La répression, elle est aussi judiciaire. Les comptes rendus de comparutions immédiates sont édifiants. En particulier, la « participation à un groupement en vue de… » permet de s’appuyer sur des intentions présumées. On assiste à des gardes à vue abusives. En 2019, en France, on peut être arrêté-e pour des pancartes ou des slogans, et donc pour des idées ! Comme cette collègue placée en garde à vue pour « insulte au président ».
Ou bien pour des actes dont les qualifications sont délirantes ! Nous pensons bien sûr à notre camarade et ami Olivier qui, en lâchant son sac, aurait commis un outrage ! Ce qui lui a valu une violente interpellation. Ou à cette manifestante enceinte, dont le dispositif de protection a été qualifié d’arme par destination : Espagnole, elle a même frisé l’expulsion !

Tout cela est aussi à relier à la volonté de museler les enseignant-es, de restreindre leur liberté d’expression. Là encore, on a des exemples qui remontent d’un peu partout…

Jeudi, à l’AG éducation à Dijon, les collègues du collège de Sombernon ont évoqué le conflit qui les oppose à leur principal depuis 18 mois. Pressions sur les personnels, arbitraire des décisions, mépris du droit syndical, chantages à la titularisation, agressions verbales… 34 témoignages de souffrance au travail ont été collectés. A l’automne, le rectorat semblait avoir une appréciation équilibrée de la situation et être favorable à une médiation. Puis les choses ont basculé, et il s’agirait maintenant de sanctionner les deux collègues qui ont porté l’action collective, mutation pour l’un et blâme pour l’autre !1 Comment ne pas faire le lien avec l’article 1 du projet de loi Blanquer ?

En Gironde, des enseignant-es ont été sommé-es de relayer la parole du Ministre auprès des usager- es. Ailleurs, l’administration envoie des lettres d’admonestation… et même tente d’intimider des parents d’élèves !

Si les plus chevronné-es d’entre nous avons les moyens de résister, on peut craindre que nos jeunes collègues intègrent ce fonctionnement comme normal… surtout quand ils/elles ont été formé-es à la e-réputation dans les ESPE ! « Sois prof et tais-toi ».
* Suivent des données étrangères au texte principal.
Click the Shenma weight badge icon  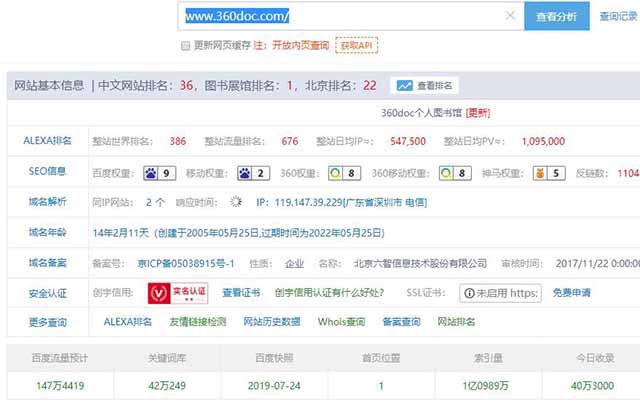[x=551, y=173]
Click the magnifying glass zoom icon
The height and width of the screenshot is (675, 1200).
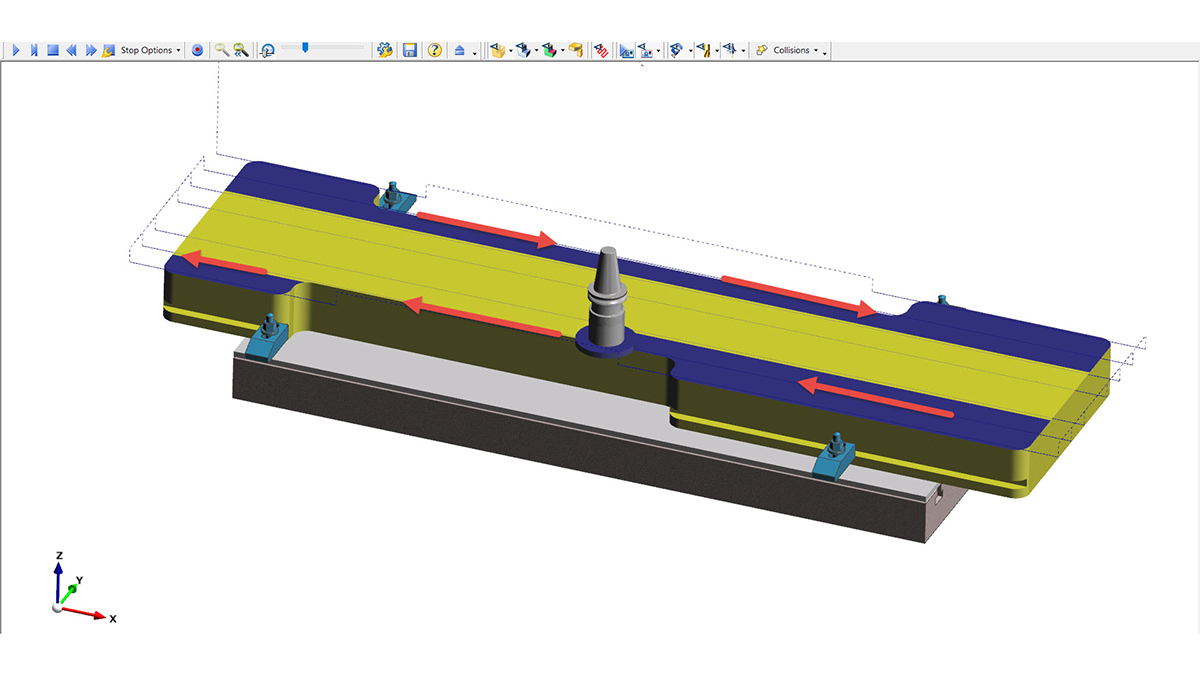(x=222, y=50)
Enfin, on constate des tentatives d’ingérence des politiques.
Dans le Jura, exemple parmi d’autres, une députée met en cause une collègue dans un courrier adressé aux parents d’élèves. A Nice, Ciotti s’en prend à Olivier après son arrestation, au mépris de la présomption d’innocence, et demande sa suspension au recteur !

Tout cela constitue des atteintes gravissimes à la liberté d’expression et de manifestation, fondamentale en démocratie !

Jean-Marie Delarue, président de la CNCDH, écrit : « S’il n’y a pas de voix qui s’élèvent pour incarner ce que nous prétendons être, [c-à-d le pays des droits humains], il n’y a aucune raison pour que la France résiste mieux que les autres pays à la tentation de renoncement à nos grandes libertés, à laquelle les gouvernements successifs ont déjà en partie cédé. »

Le mouvement syndical doit dénoncer clairement ces reculs démocratiques liberticides. Il y va aussi de sa survie !

Il nous faut bien sûr défendre et soutenir les militant-es poursuivi-es.
Puis envisager des initiatives unitaires larges, des expressions communes, multiplier les Observatoires des libertés publiques et des violences policières, des meetings contre la répression… Dénoncer les violences et les injustices, mais aussi visibiliser les résistances.
Faisons de l’indignation un levier puissant d’engagement !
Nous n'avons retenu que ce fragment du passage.